Jericó hat in den vergangenen Jahren an Popularität gewonnen. Mehr und mehr Touristen kommen, ein internationales Kulturfestival hat den Weg in die Kleinstadt mit 15 000 Einwohnern gefunden, die mit ihrer kolonialen Architektur und der Landschaft ein nationales Kulturdenkmal ist. Obendrein hat Jericó mit der Santa Laura auch noch eine Heilige vorzuweisen, die mehr und mehr Gläubige in die Kleinstadt führt. Zudem bangen immer mehr Bauern, darunter auch Großgrundbesitzer, in der Region um den Wert ihres Landes. Zu denen gehört auch Leon Jairo, der eine Avocado-Plantage mit mehreren Hundert Hektar Fläche betreibt. »Es gibt keinen sicheren Bergbau. Wir wollen mit der Mine nicht um das Wasser konkurrieren, sehen die Zukunft der Region im Tourismus und im Anbau«, sagt der stämmige Großgrundbesitzer, der wie viele in der Region einen Cowboy-Hut trägt.
Dieser Wandel in der Wahrnehmung der lange unbekannten Kleinstadt hat viel mit der beharrlichen Arbeit von Fernando Jamarillo und der Mesa Ambiental zu tun. Sie wird von einem der kompetentesten Umweltanwälte Kolumbiens vertreten, der auf die negativen Beispiele im Land und der Region mit dem Kupfer- und Goldbergbau verweist. Dies, aber auch die Frage nach den langfristigen Perspektiven der Region, wo der Lebensstandard der Menschen dank exzellenter Kaffeequalität sowie Bananen- und Zitrusfruchtexporten ungewöhnlich hoch ist und es keinen bewaffneten Konflikt gibt, hat auch außerhalb der Region zum Nachdenken geführt. Anfang Juli hat einer der einflussreichsten Politiker Kolumbiens, der erzkonservative Ex-Präsident Álvaro Uribe Vélez, sich per Twitter als Gegner der Mine geoutet.
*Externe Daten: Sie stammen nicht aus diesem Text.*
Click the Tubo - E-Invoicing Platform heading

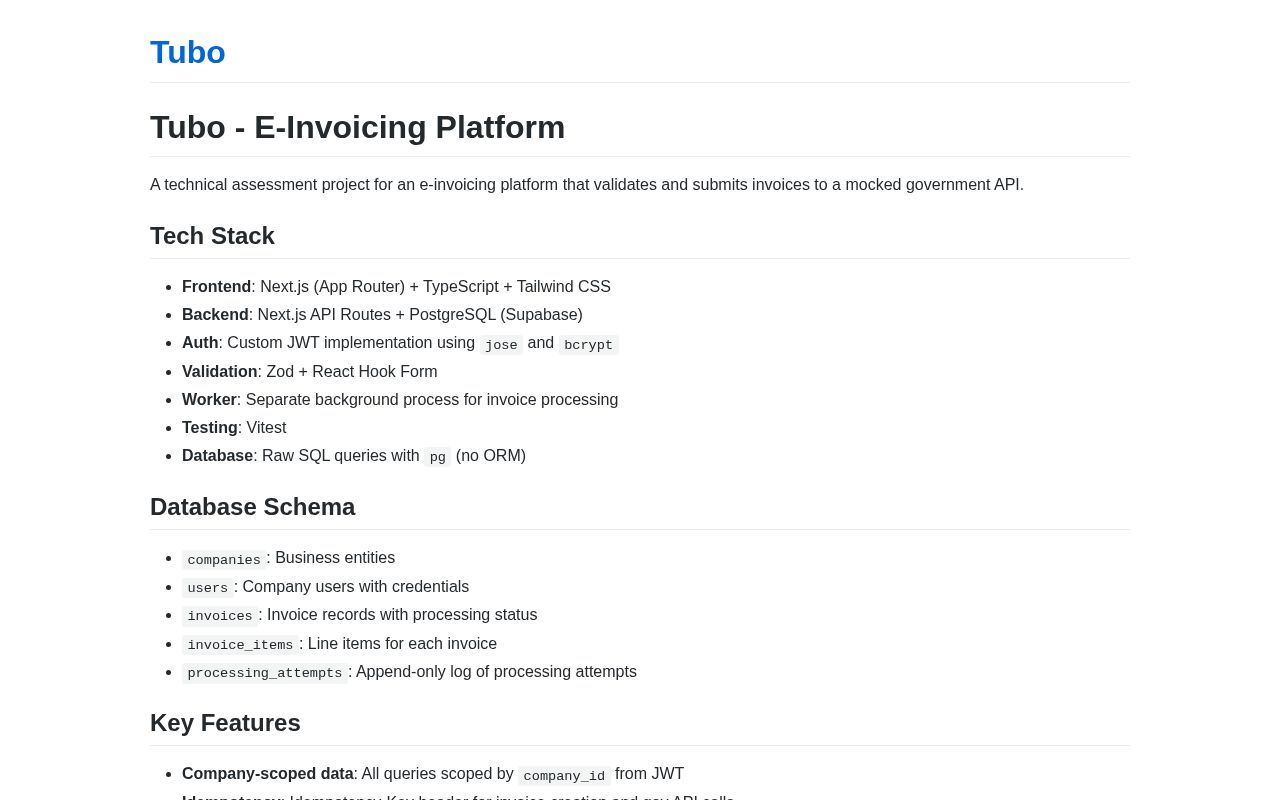357,127
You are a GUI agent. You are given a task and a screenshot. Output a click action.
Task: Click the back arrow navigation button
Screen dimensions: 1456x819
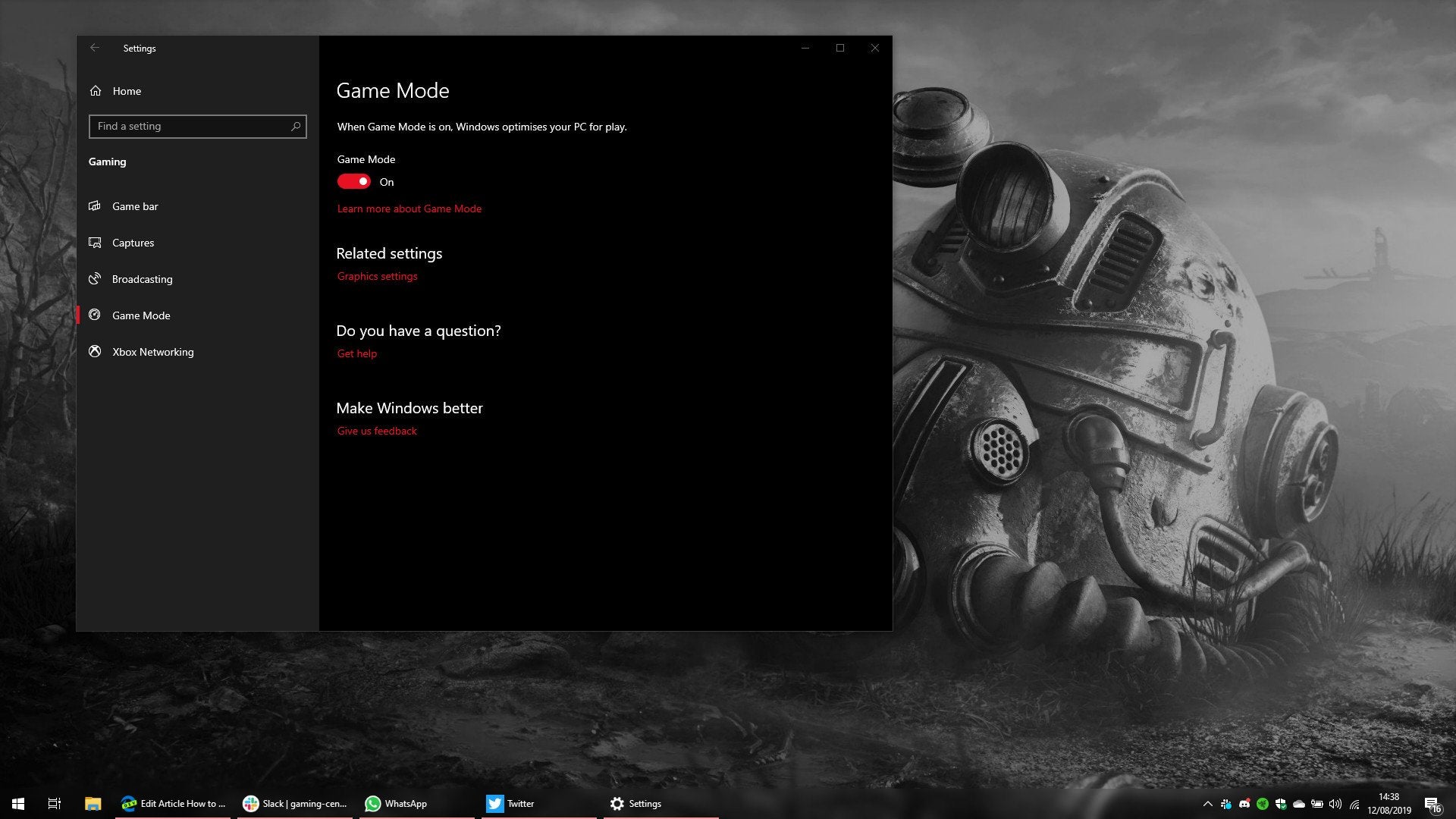94,47
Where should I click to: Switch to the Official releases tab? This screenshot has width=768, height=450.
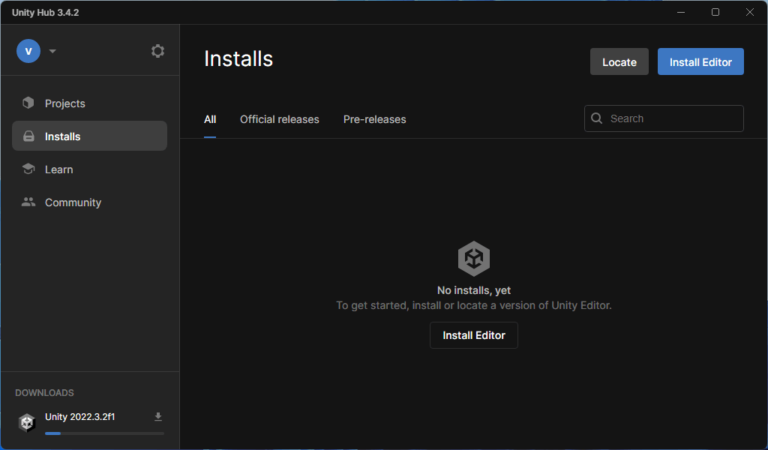[x=279, y=119]
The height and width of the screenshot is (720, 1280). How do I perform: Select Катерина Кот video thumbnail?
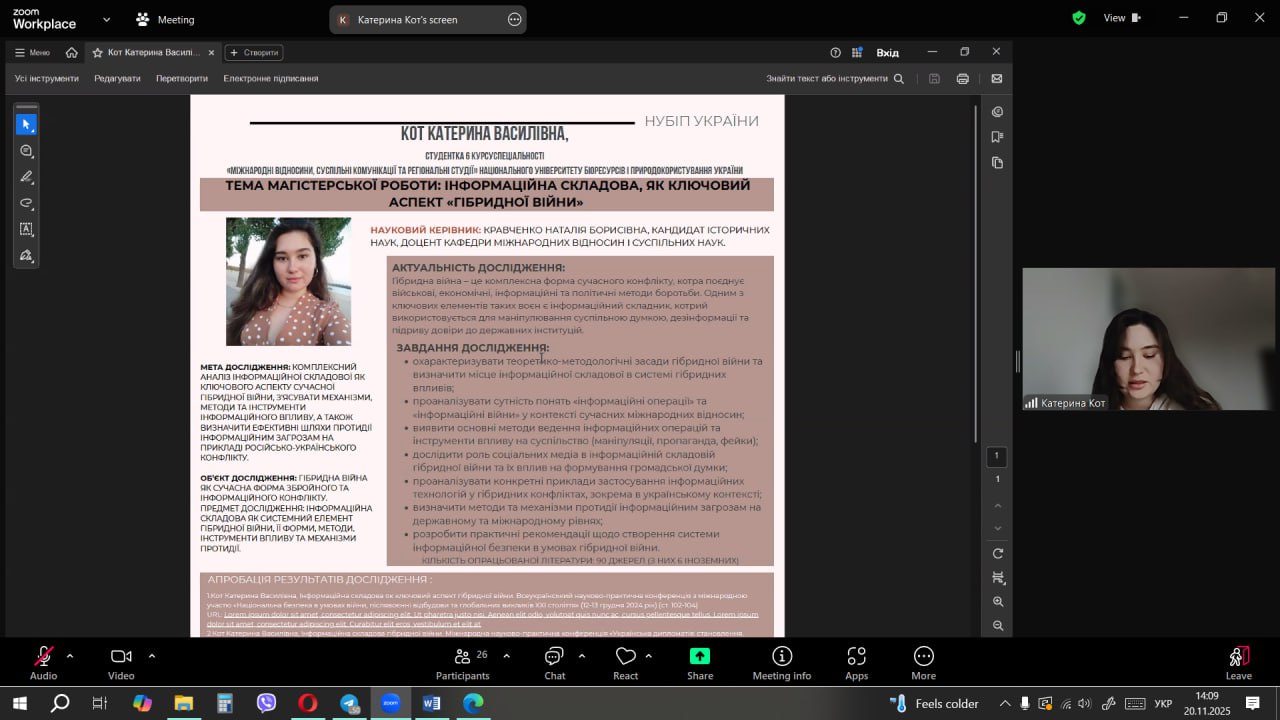(x=1148, y=339)
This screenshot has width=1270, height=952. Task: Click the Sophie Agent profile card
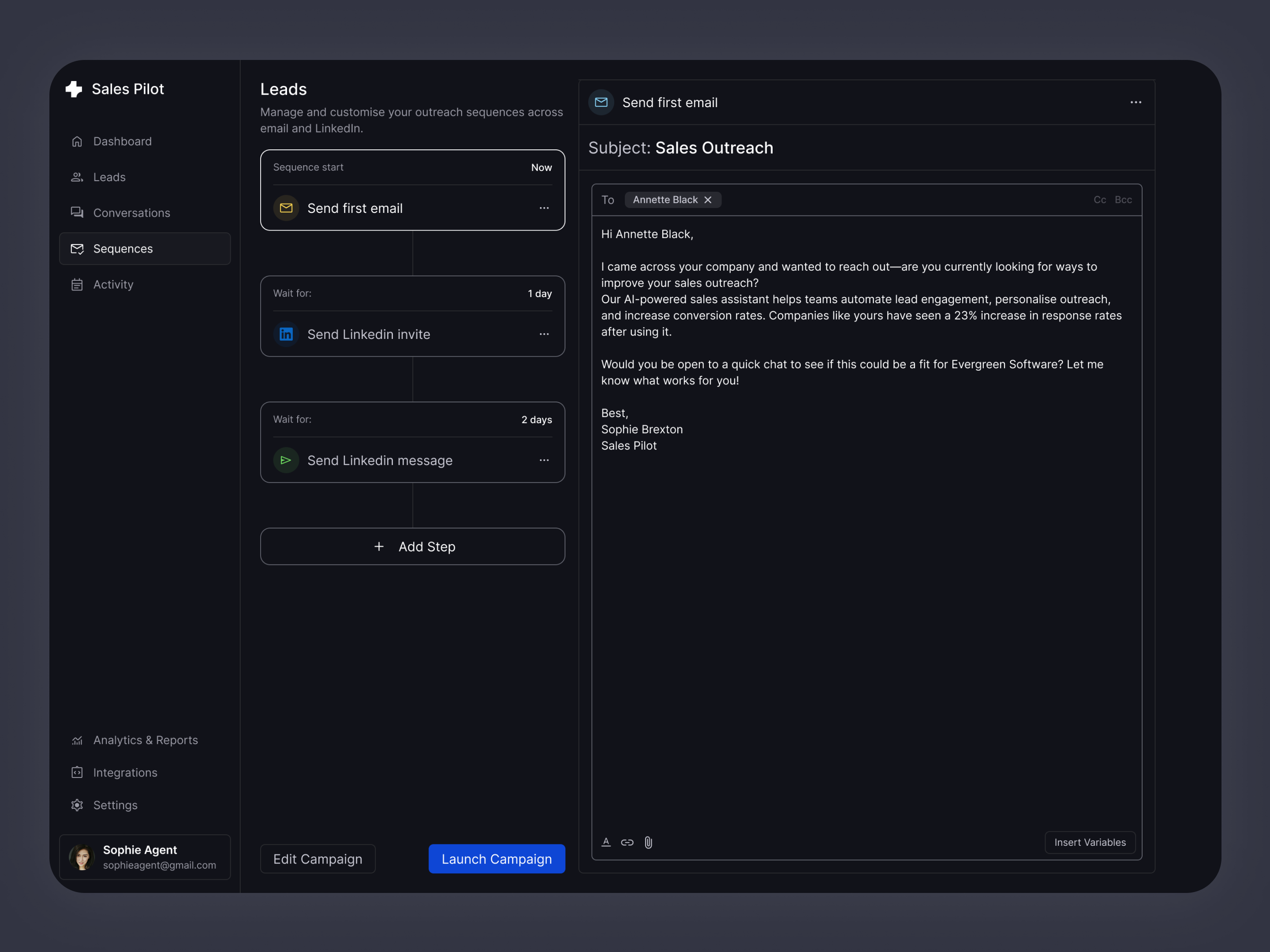click(145, 857)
All das hat die Hoffnung bei Jaramillo und den Gegnern des Bergbaus geschürt, die rund sechzig Prozent der Bevölkerung stellen. Doch laut der Nationalregierung in Bogotá ist der Bergbau politisch gewollt und gilt als Lokomotive der kolumbianischen Wirtschaft. Deshalb taxiert Jaramillo die Chancen auf einen Erfolg gegen Ashanti auf nicht mehr als fünfzig Prozent - in Kolumbien ist das aber schon mehr als ein Achtungserfolg.